C’è scritta questa frase sulla copertina del dvd che
ho in questo momento fra le mani: un ragazzo vestito di nero, su sfondo nero, che, con una penna nera,
si scrive qualcosa di nero sul palmo della mano.
È in effetti una delle copertine più nere che abbia
mai visto in vita mia, nere come le origini della musica di cui si parla, e forse è per questo che la scritta
gialla del titolo, 8 Mile, mi ha colpito fin da lontano.

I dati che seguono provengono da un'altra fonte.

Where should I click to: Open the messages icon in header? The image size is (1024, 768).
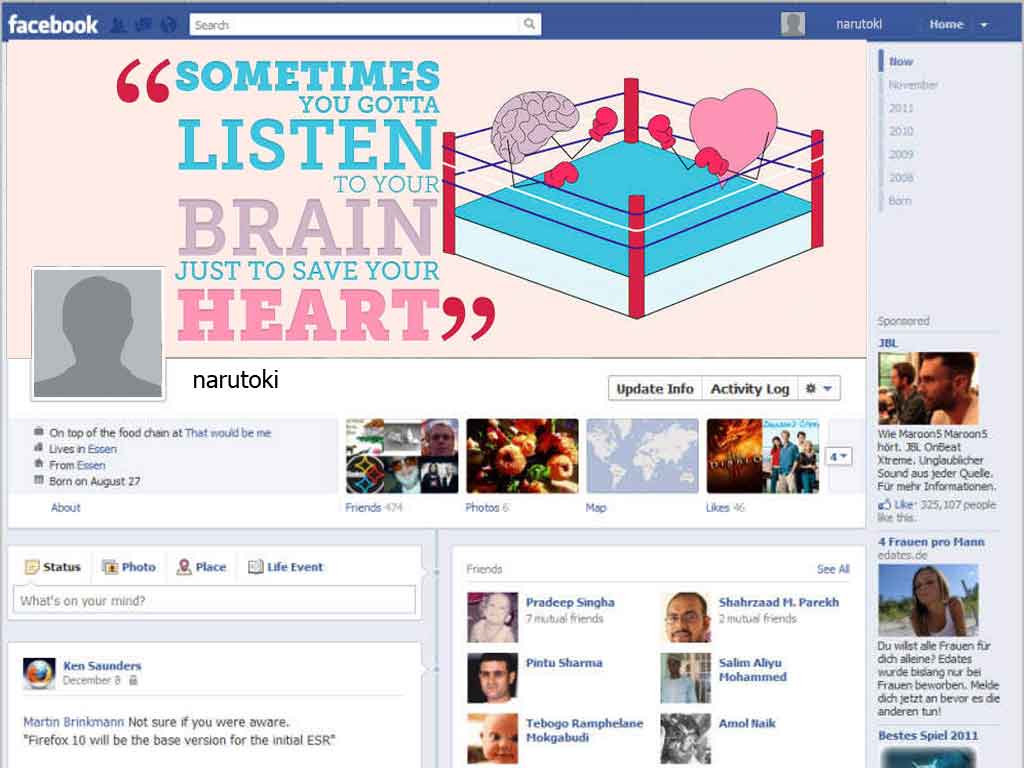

Il film non è uscito molto tempo fa al cinema, era
la primavera del 2003, ma qui alle bancarelle dietro
piazza del Caricamento ce l’hanno già, e a un prezzo stracciato. Chissà come faranno? Ma davvero qui
si trova di tutto. Dai dischi di Lauzi, Paoli, De André
fino ai cd di punk, rock, hip hop. E lo stesso discorso
vale per i film: da una vecchia pellicola con Vittorio
Gassman a 8 Mile con Eminem e Kim Basinger.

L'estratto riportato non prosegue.